Last week I addressed the spiral of violence that I see in our society. This week I want to mention the shining example (an example I was remiss not to mention last week) that exemplifies the very Scripture passages I referenced in that entry. There have been many stories and reflections in the news about the Amish community's loving forgiveness in word and deed of the man, Charles Roberts, who murdered their children. I am adding my own reflections because I don't think enough can be said about their extraordinary reaction. In addition to expressing their forgiveness of the shooter, the Amish community reached out to Roberts' wife and children in the midst of their grief. The Amish community responded to violence with love and goodness by visiting the Roberts' family to bring food and express their condolences, inviting the Roberts' wife and family to attend the funerals of the children killed, and attending Roberts' funeral themselves. They have set up a fund for Roberts' children and have expressed the hope that the family will stay in the area as opposed to moving away, assuring them that if they stay, they will have friendship and support. I must add my disappointment in reading the news report that vandals had disturbed Roberts' grave, an act that can only add to the grief of Roberts' innocent family and can only be seen in stark contrast to the loving and forgiving reaction of the families of the victims themselves.

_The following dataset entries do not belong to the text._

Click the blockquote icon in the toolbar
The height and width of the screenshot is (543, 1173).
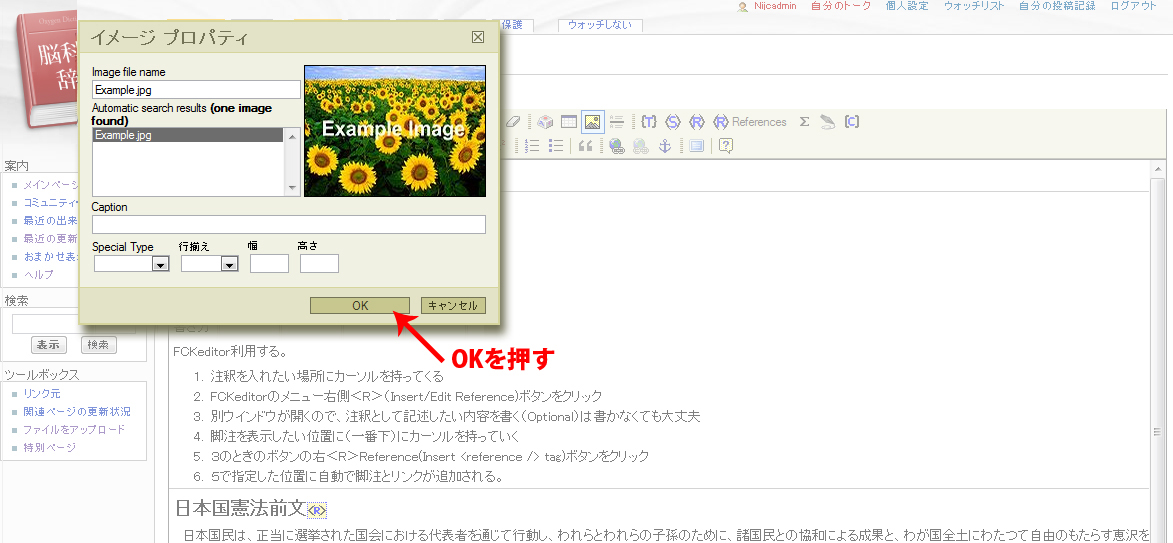[585, 146]
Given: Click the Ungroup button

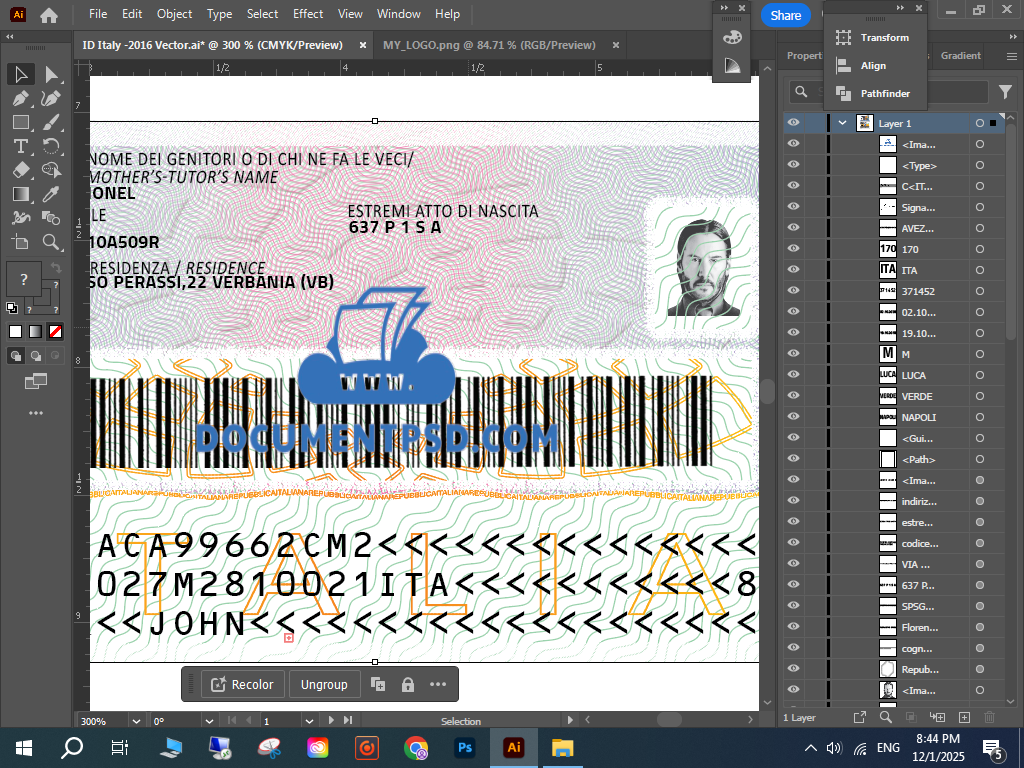Looking at the screenshot, I should coord(324,685).
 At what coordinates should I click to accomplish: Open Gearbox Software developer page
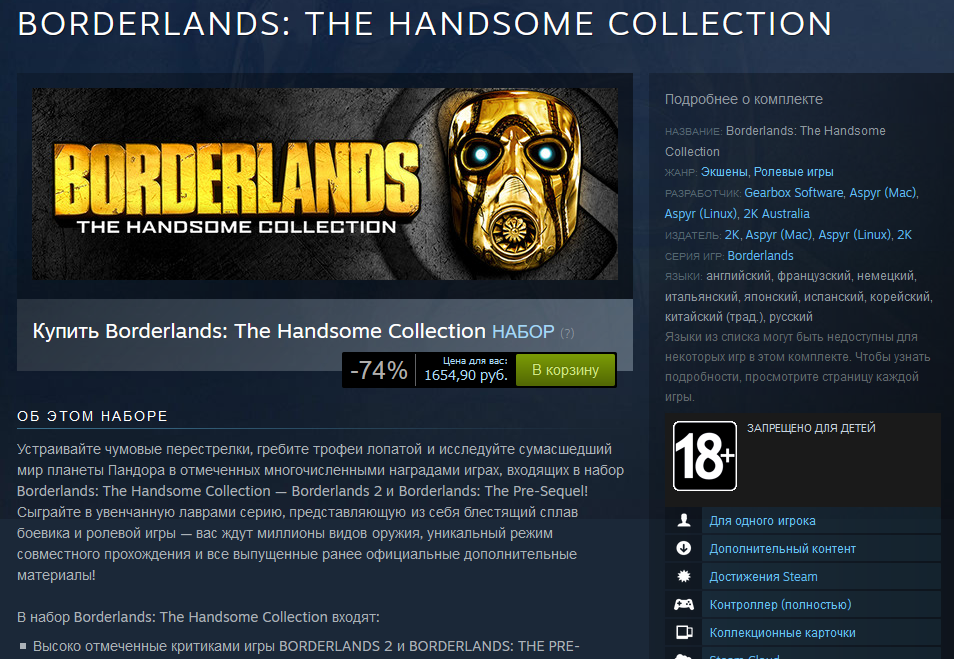point(793,193)
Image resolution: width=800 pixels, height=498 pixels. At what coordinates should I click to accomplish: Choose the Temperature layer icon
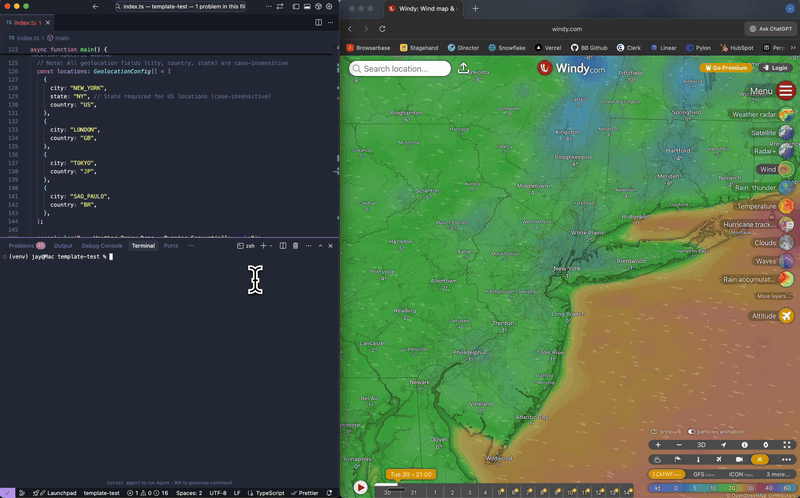coord(787,206)

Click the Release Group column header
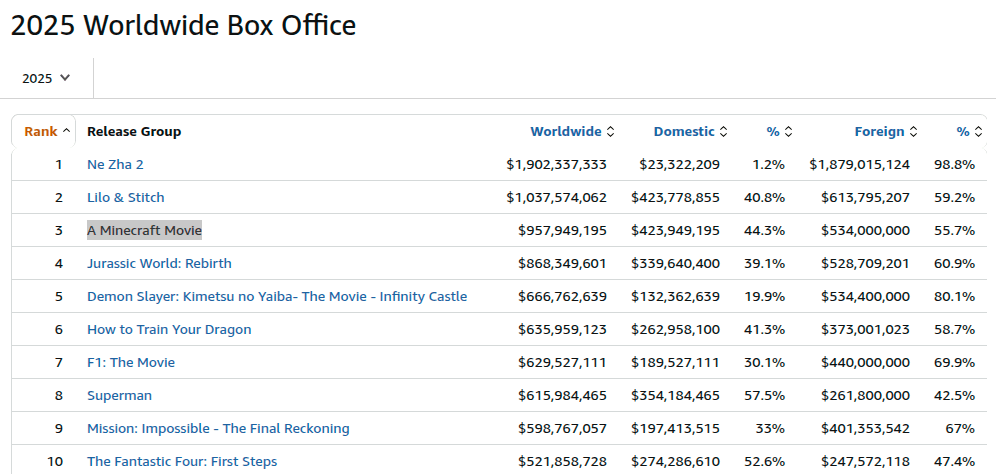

I stand in awe of a community that practices what they believe with a sincerity that I doubt I could match in similar circumstances. While I would not wish ill on the family members who are certainly not to blame for the tragedy and are undoubtedly suffering themselves, I would probably not wish to see or interact with those who would be such a vivid reminder of my own suffering were something similar to happen in my community. The Amish community took the exact opposite approach, reaching out to them in a way that expresses profound graciousness. They say that they forgive because they believe they are forgiven. They grieve, but also believe that their children are in a better place, and so are able to respond with love instead of bitterness. The Amish that live among us have always been a strong counter-cultural witness to what it means to live simply and with humility. At the time of their most public and mournful moment, they have also been a witness to what it means to live the principles of non-violence.

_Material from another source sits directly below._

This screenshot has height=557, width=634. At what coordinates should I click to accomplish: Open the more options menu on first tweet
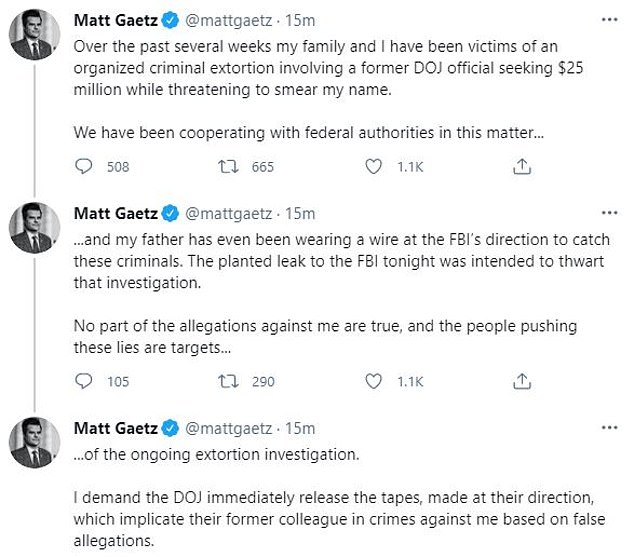pyautogui.click(x=609, y=20)
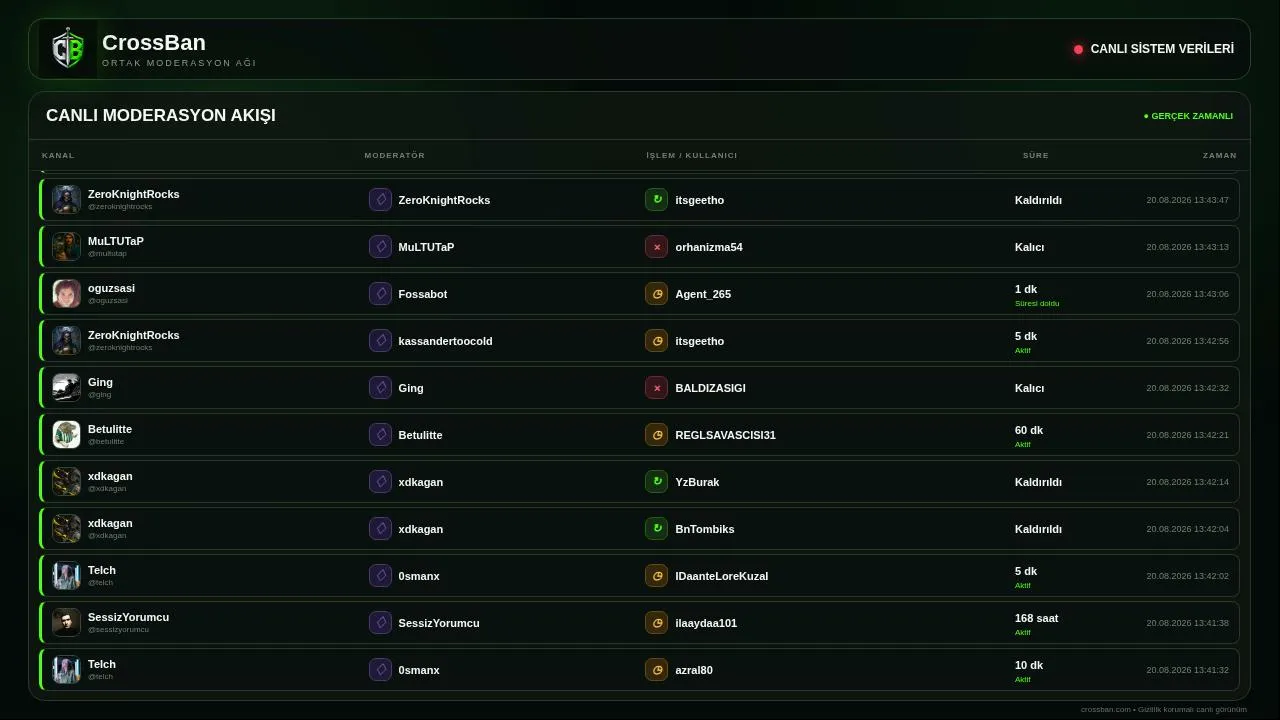Click the green unban icon beside itsgeetho
1280x720 pixels.
[x=656, y=200]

One of the reasons I love working in a parish is because I learn so much from the people with whom I work. A woman at our parish spoke the other night about how it can be difficult to see Jesus as an example for our own behavior and reactions, because while we believe he was fully human, we can also use his divinity as an excuse not to do as he did (well of course he could forgive, he was divine!). She said that when you look at a human person who does live as Jesus lived, it takes away the excuse. If the Amish community can imitate Jesus' own love and forgiveness in such a vivid way, the rest of us have no excuse not to do the same.

1 comment:

Anonymous said...

i thought the whole amish thing was interesting. i don't much follow the news. but i think it's great of the amish response to the tradgedy. the problem with our whole rules of engagement is that there is no way to say..o.k...you hit me, but i'm just going to let it go. and that's what the amish did. rather than meet violence with violence they met violence with peace and love and that is what really creates a victory over violence. i would really say that they won..in that sense...though it's still such a horrible thing.